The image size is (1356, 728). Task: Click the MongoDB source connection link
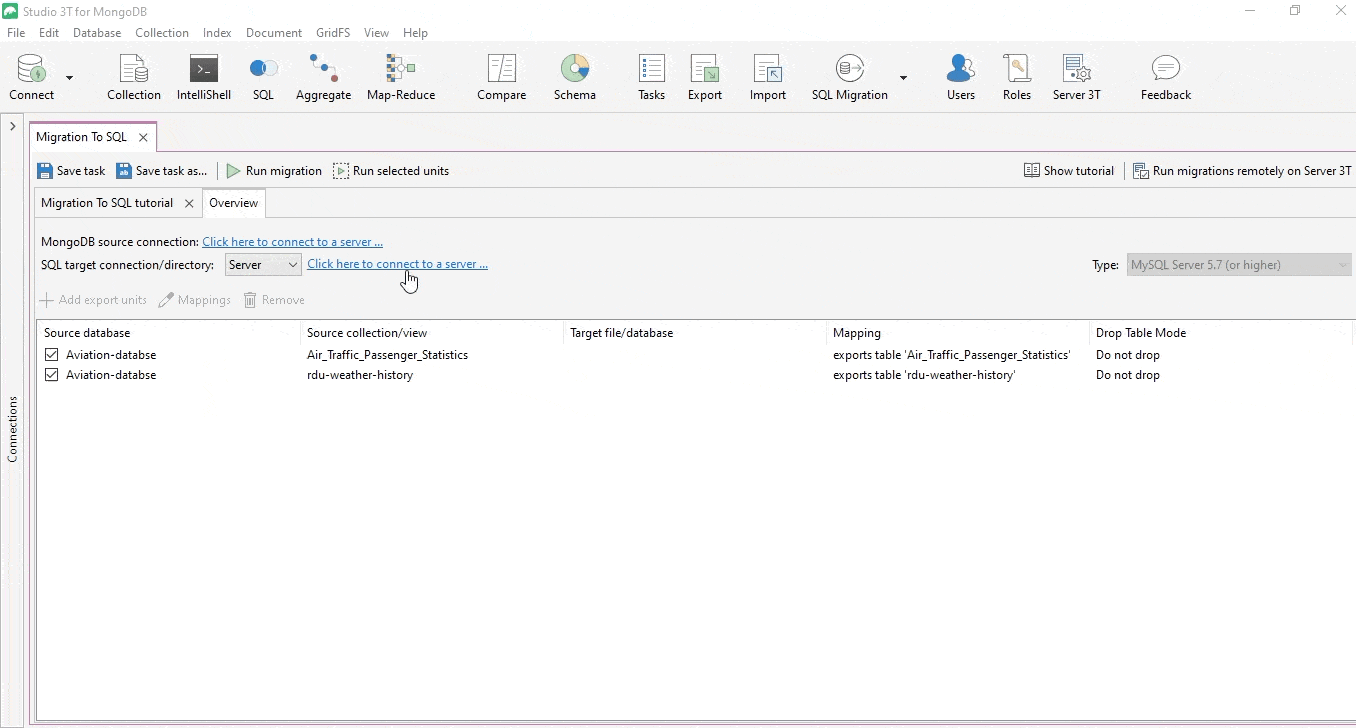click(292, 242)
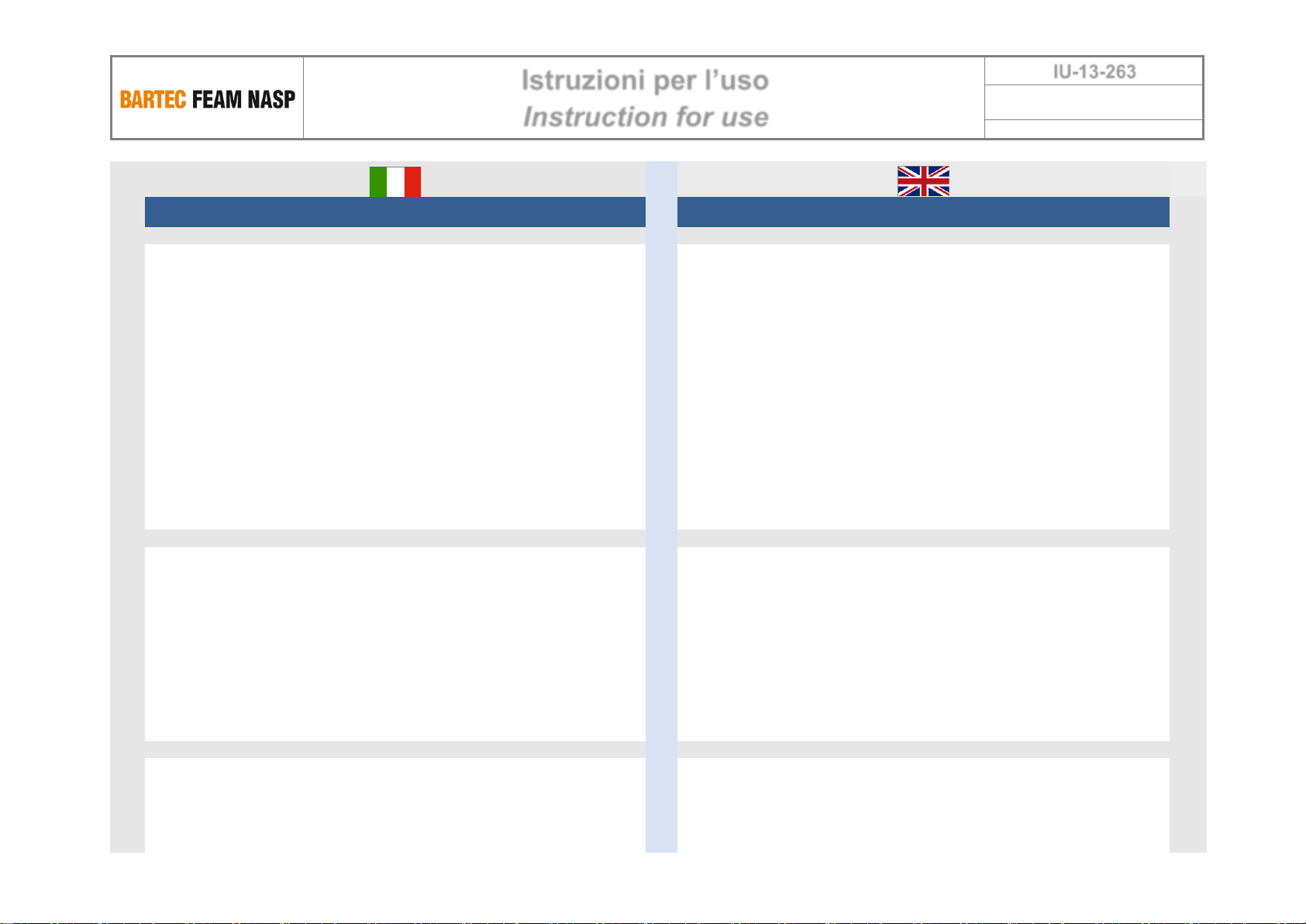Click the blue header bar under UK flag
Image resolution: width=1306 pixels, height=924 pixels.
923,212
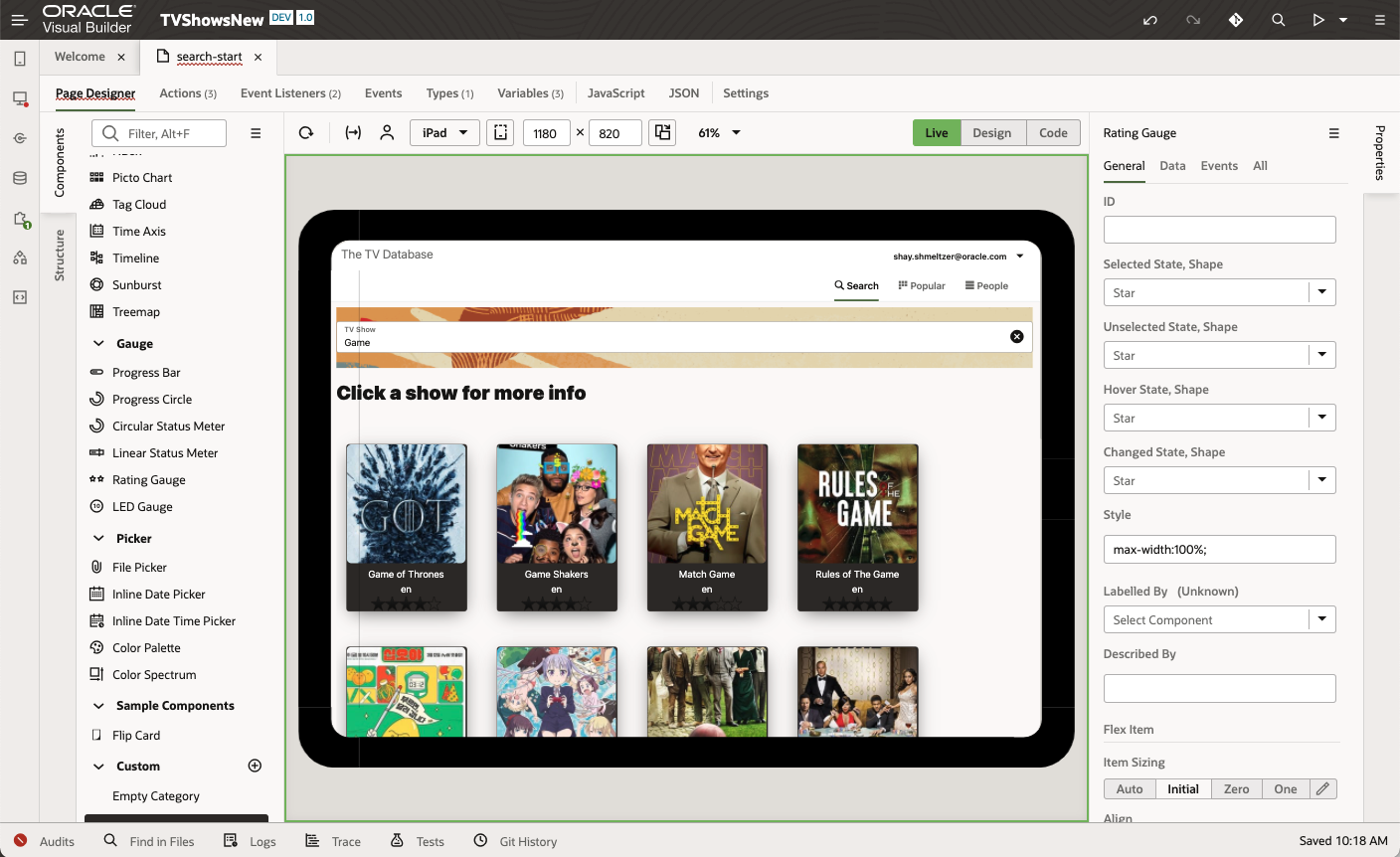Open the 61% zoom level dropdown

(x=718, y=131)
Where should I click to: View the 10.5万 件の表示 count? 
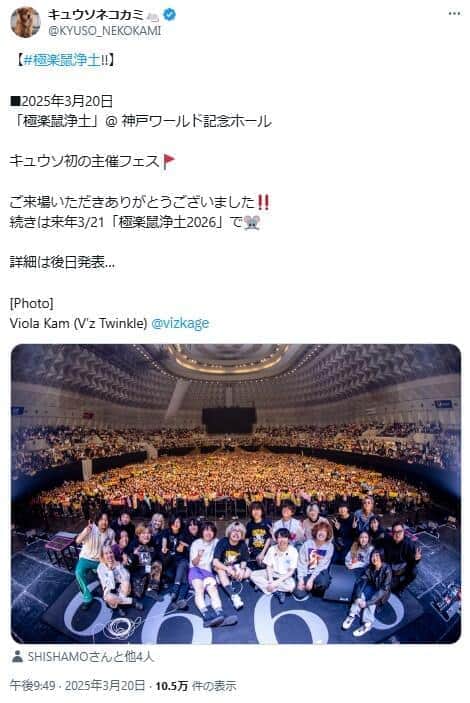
--
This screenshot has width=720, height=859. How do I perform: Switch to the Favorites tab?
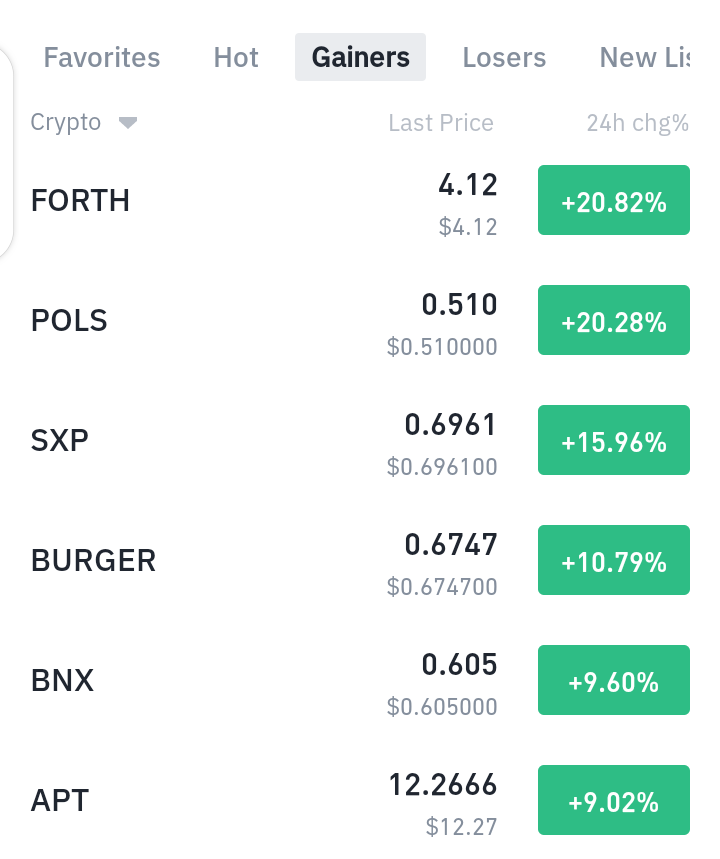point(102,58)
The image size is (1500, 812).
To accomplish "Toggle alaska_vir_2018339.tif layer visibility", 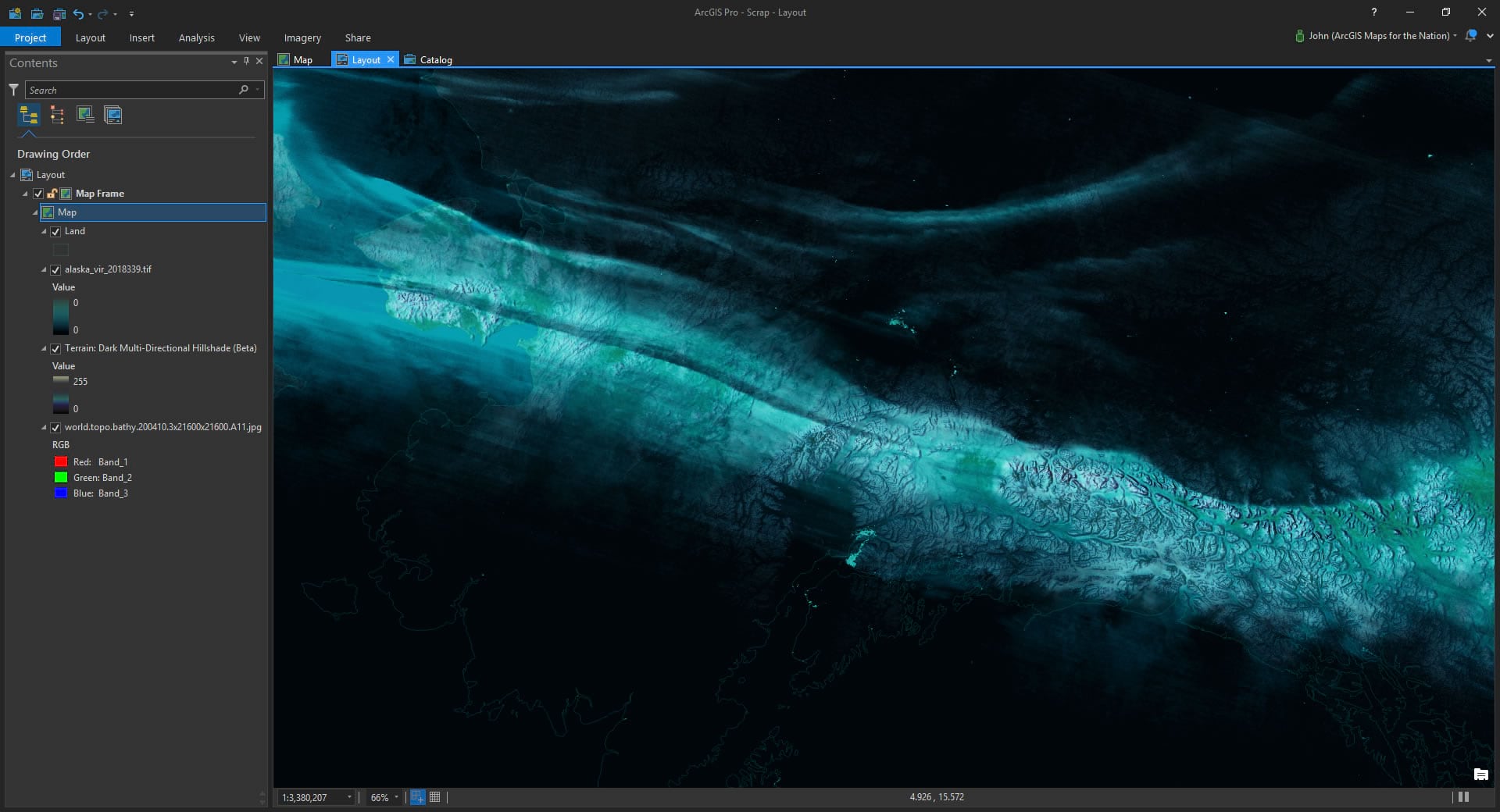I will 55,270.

§ **Directions for this task**: Repeat the data word for word, starting with the line that contains "The image size is (1356, 728)." and going on through the line that contains "Where should I", and leave out the pictures.

§ **Exercise result**:
The image size is (1356, 728). Task: Click the MongoDB source connection link
click(292, 242)
Click the blue header bar under UK flag
Image resolution: width=1306 pixels, height=924 pixels.
923,212
Open the 61% zoom level dropdown

(x=718, y=131)
Where should I click to: View the 10.5万 件の表示 count? 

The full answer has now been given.